21 July, 2012
Reviving the MF Industry
The entry load abolition was a watershed event for the MF industry. The industry has been sliding since and is now in a sorry mess. The rapid-fire changes that were imposed on the industry added to the woes. Admittedly, many of the measures were good. But, they imposed a punishing load on the distributors, MFs and their R&Ts. This increased the costs when revenues had shrunk. To compound the problems, the stock market in this period had played truant. Result – an industry which is a spent force today and is a mere shadow of it’s former self.
Media bought the logic of investor friendliness, hook, line and sinker and went to town about how SEBI’s moves were – oh, so investor friendly. They depicted intermediaries as some rapacious plunderers and sullied the name of the entire community. It was true that some people did unethical acts. It was also true that it could have been handled by simply identifying and punishing the guilty, instead of tarring the entire distribution community and penalizing them with oppressive regulations.
Lot of water has flown under the bridge. Many distributors have found the profession to be all work and no pay and have hence since quit. They have sought other professions which allow them to earn a living, in a dignified manner. It is easy to mouth platitudes that the distributor can collect a fee, if their services are good. The fact is that most of the investors at large are not mature & professional enough, to pay for services. The problem in part was the making of the distributors themselves; they used to pass-back a portion of their commissions to the investors. How will they go to the same investors and now collect a fee? In a sense, they reaped the bitter harvest of their past karma.
SEBI & particularly it’s erstwhile chariman Mr.Bhave were not willing to give anytime before bringing in a game changing regulation. It was a fait accompli that they foisted on the industry. The problem was that they also did not know what will be the effect on the industry, but still they persisted and look at the result! SEBI should have first undertaken the task of communicating with the investing public and raised the level of public awareness on the sea change they were bringing about and what the investor was to expect and do. Instead, they irresponsibly called distributors – courier boys. How do they expect self-respecting intermediaries to stay in the industry, which was anyway getting into the sunset mode? SEBI conveniently packaged the whole bitter sludge with a sugar coating called investor protection and got away. But the havoc it brought on the industry is there for all to see.
What can be done to get the industry back on the rails -
1. Remuneration of intermediaries : This is at the core of the matter. The simple fact is that there should be a way for the intermediaries to earn respectably, instead of going to the investor and begging for a fee.

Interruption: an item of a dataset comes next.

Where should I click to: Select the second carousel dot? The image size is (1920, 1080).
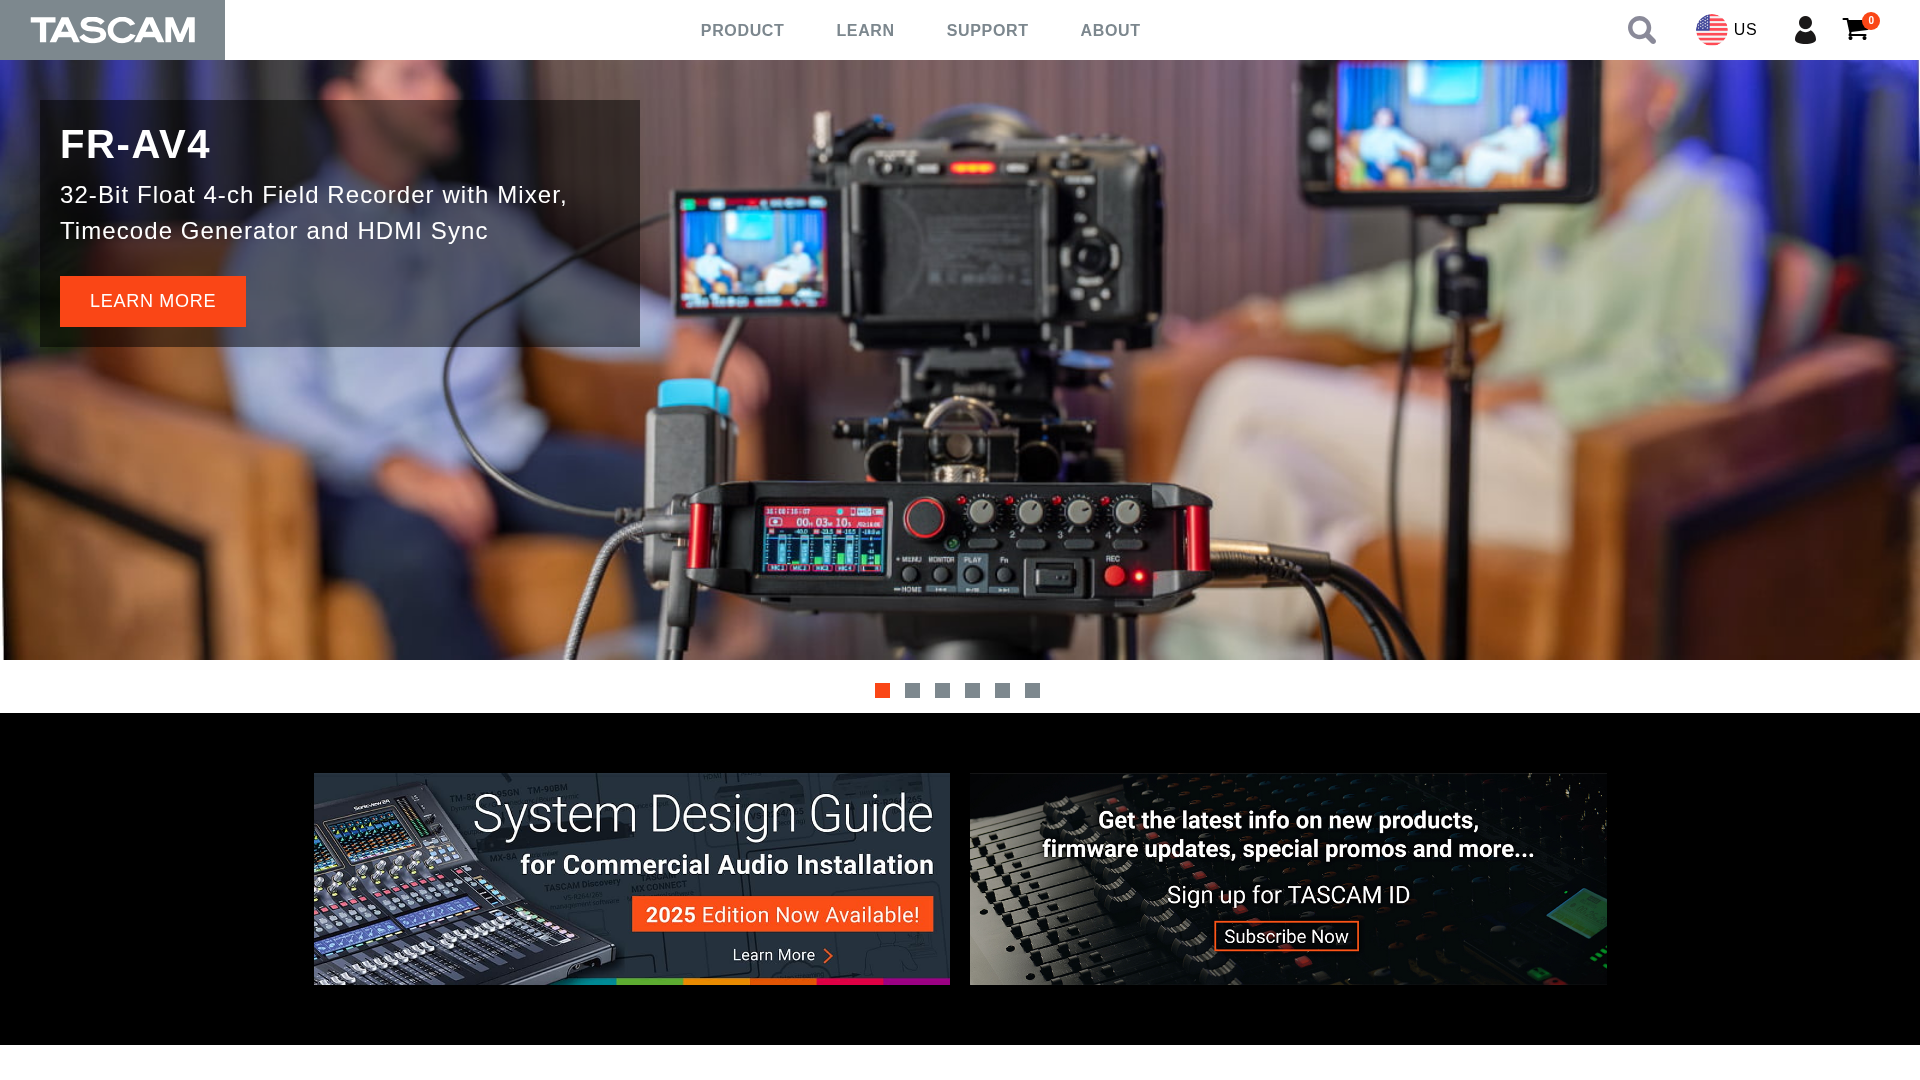[912, 690]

A standard percentage of the invested amount can be collected as a fee, along with the invested amount. For instance for an investment of Rs.10,000/-, an amount of Rs.100 ( let us say the fee is 1% ) is also collected in the same investment cheque as Rs.10,100/-. Rs.100/- is paid by the MF to the intermediary by the MF. This becomes transparent and will bring viability to the distribution community.
2. Leave alone the industry : We all understand that SEBI is very concerned about the investor. Now, thanks to their policies, there are legions of orphaned investors who find that their distributor has moved on. The industry has had it’s share of regulations. It is hightime that it is left alone to find it’s level, settle down and perform. The last thing the industry requires now is the regulator coming behind them and pulling them up for non-performing funds. The regulator should be more worried if there is non-performance due to non-compliance of regulations. The non-performers would anyway be taken care of by market forces and be driven out of business.
3. Recognise the cost & time involved : If the distributor has to maintain the rationale for recommendations, in every client case and needs to record every conversation, he has with the client ( which is at the proposal stage ), it will eat up on his time and would be costly to comply. If such regulations are brought in, the actual costs & time lost on such compliance needs to be recognized and should be built into the fee charged to the investor. Similarly, sending reports to clients on a monthly basis is an investor friendly and welcome step. But, it costs money, which MFs have to bear. When regulations are brought in, the costs that it imposes should be recognized, and there should be a mechanism for the MF / distributor to recover it.
4. Be actually investor friendly : Asking even an investor who invests Rs.5,000/- for KYC, is taking matters too far. If MF investments need to come from all across the country and not just Mumbai & Delhi, then a threshold to invest without KYC ( like upto Rs.50,000 ) should be brought in. Processes have become complicated. For instance, a bonafide investor who has given one bank account and has now closed that account and wants to receive the amount in another bank account, has to go through a tortuous process where he gives proof of both accounts, before he gets the money. If the investor establishes his bonafides and is able to prove that the bank account is his, why haul him through coals. A lot of such rules exist today, which rattles the investor, instead of helping him.
SEBI needs to focus on bringing in an enabling environment where all stakeholders will benefit. Investors alone cannot benefit if MFs & their distributors are impaled. It is not a question of entry loads. It is matter of change in attitude that will bring in the changes necessary to revive this industry.